Less than three months later, up to 90 percent of the saplings were dead, the Guardian reported. The trees were planted at the wrong time and there wasn’t enough rainfall to support the saplings, the head of the country’s agriculture and forestry trade union told the paper.

© Christian Ender/Getty Images Seedlings of the peroba rosa tree at a nursery in Aimorés, Brazil.

In the past two decades, mass tree-planting campaigns like this one have gained popularity as a salve for many of our modern woes, from climate change to the extinction crisis. Companies and billionaires love these kinds of initiatives. So do politicians. Really, what’s not to like about trees? They suck up carbon emissions naturally while providing resources for wildlife and humans — and they’re even nice to look at. It sounds like a win-win-win.

There’s just one problem: These campaigns often don’t work, and sometimes they can even fuel deforestation.

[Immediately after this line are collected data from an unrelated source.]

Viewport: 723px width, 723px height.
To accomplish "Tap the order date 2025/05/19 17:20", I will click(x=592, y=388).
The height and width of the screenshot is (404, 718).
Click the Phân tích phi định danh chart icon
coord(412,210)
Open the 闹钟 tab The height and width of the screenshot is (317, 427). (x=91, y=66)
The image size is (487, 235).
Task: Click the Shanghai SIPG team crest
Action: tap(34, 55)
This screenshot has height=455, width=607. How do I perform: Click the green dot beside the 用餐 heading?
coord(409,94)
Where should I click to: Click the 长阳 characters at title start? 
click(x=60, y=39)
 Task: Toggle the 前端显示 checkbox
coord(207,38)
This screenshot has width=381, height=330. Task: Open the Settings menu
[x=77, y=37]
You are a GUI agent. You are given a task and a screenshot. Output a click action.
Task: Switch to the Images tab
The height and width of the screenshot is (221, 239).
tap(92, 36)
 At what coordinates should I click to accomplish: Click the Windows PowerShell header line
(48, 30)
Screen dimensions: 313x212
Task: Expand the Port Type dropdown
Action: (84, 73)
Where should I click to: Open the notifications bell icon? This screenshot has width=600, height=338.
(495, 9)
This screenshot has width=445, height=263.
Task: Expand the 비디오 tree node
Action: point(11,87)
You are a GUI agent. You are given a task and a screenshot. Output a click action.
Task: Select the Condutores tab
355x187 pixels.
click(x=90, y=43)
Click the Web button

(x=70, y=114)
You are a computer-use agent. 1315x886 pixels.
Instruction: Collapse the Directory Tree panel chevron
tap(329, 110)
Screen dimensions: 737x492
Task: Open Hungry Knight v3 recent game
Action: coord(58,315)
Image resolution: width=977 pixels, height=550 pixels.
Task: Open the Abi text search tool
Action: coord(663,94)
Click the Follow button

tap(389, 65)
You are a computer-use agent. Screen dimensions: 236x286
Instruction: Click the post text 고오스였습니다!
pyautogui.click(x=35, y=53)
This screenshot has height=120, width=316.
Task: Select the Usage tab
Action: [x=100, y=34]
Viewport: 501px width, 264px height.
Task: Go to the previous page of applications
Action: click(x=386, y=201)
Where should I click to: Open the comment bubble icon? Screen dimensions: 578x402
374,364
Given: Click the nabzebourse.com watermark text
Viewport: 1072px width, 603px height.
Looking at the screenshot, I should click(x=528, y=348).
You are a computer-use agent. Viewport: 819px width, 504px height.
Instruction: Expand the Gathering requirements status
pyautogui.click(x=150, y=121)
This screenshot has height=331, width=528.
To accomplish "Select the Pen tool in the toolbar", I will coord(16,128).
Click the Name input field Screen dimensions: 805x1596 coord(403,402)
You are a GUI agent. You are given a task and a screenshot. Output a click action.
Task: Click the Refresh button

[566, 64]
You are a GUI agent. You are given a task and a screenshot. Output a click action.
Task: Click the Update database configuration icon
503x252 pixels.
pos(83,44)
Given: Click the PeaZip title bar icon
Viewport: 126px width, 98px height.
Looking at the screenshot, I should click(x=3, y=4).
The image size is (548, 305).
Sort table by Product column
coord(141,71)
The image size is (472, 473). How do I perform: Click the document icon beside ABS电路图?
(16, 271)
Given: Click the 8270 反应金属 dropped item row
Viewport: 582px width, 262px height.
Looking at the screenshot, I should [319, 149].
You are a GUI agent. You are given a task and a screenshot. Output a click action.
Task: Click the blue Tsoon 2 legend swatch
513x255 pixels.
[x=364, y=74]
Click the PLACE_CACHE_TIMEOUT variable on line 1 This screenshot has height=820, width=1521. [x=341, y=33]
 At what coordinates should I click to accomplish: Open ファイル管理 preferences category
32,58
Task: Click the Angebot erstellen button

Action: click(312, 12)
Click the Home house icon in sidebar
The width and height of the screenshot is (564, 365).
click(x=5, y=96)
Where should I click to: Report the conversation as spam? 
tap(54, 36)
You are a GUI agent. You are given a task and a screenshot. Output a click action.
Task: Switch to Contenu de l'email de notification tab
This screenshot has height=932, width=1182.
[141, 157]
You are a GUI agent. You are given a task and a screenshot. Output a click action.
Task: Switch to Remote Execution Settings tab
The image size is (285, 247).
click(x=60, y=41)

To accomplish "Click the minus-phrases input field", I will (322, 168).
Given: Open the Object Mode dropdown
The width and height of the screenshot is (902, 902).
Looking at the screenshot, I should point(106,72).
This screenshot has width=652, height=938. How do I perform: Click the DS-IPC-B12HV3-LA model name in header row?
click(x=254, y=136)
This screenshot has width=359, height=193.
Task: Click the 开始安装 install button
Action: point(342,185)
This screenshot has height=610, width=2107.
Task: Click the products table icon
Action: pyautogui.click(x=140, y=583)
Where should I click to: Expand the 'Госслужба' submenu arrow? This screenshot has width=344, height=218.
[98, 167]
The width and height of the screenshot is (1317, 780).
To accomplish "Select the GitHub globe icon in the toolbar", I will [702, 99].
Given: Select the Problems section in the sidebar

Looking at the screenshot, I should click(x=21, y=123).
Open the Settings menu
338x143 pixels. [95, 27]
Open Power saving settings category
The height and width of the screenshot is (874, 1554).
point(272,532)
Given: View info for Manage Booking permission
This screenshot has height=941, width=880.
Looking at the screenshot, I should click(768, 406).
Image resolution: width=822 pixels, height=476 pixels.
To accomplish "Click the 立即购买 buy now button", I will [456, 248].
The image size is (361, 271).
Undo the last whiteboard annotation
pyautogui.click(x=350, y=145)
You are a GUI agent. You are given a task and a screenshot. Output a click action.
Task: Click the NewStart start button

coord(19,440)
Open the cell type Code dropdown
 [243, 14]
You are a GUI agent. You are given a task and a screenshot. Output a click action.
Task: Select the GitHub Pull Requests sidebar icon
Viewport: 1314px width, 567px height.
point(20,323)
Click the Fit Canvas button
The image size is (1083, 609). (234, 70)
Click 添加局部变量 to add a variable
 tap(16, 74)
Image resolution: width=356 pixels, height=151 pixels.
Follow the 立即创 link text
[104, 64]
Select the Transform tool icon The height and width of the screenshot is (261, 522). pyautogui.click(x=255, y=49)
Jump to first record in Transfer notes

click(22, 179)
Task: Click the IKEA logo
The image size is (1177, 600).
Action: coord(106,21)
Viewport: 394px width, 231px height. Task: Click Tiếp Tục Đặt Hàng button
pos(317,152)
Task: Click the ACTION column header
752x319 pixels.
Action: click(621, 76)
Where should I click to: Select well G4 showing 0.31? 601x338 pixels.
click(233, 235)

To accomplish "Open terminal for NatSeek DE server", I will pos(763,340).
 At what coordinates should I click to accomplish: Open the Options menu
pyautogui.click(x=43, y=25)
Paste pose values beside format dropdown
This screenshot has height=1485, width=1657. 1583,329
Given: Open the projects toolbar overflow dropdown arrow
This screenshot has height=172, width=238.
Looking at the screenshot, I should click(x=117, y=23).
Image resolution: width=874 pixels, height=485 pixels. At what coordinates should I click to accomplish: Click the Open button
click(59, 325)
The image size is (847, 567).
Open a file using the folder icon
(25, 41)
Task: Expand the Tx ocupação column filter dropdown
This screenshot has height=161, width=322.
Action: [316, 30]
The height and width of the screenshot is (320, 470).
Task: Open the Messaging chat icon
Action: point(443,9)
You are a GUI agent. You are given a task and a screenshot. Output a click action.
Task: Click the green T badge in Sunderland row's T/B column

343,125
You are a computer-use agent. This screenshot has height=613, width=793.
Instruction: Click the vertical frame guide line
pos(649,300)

In one recent study in the journal Nature, for example, researchers examined long-term restoration efforts in northern India, a country that has invested huge amounts of money into planting over the last 50 years. The authors found “no evidence” that planting offered substantial climate benefits or supported the livelihoods of local communities.

The study is among the most comprehensive analyses of restoration projects to date, but it’s just one example in a litany of failed campaigns that call into question the value of big tree-planting initiatives. Often, the allure of bold targets obscures the challenges involved in seeing them through, and the underlying forces that destroy ecosystems in the first place.

Instead of focusing on planting huge numbers of trees, experts told Vox, we should focus on growing trees for the long haul, protecting and restoring ecosystems beyond just forests, and empowering the local communities that are best positioned to care for them.

© Asim Hafeez/Bloomberg via Getty Images A tree nursery in Karachi, Pakistan.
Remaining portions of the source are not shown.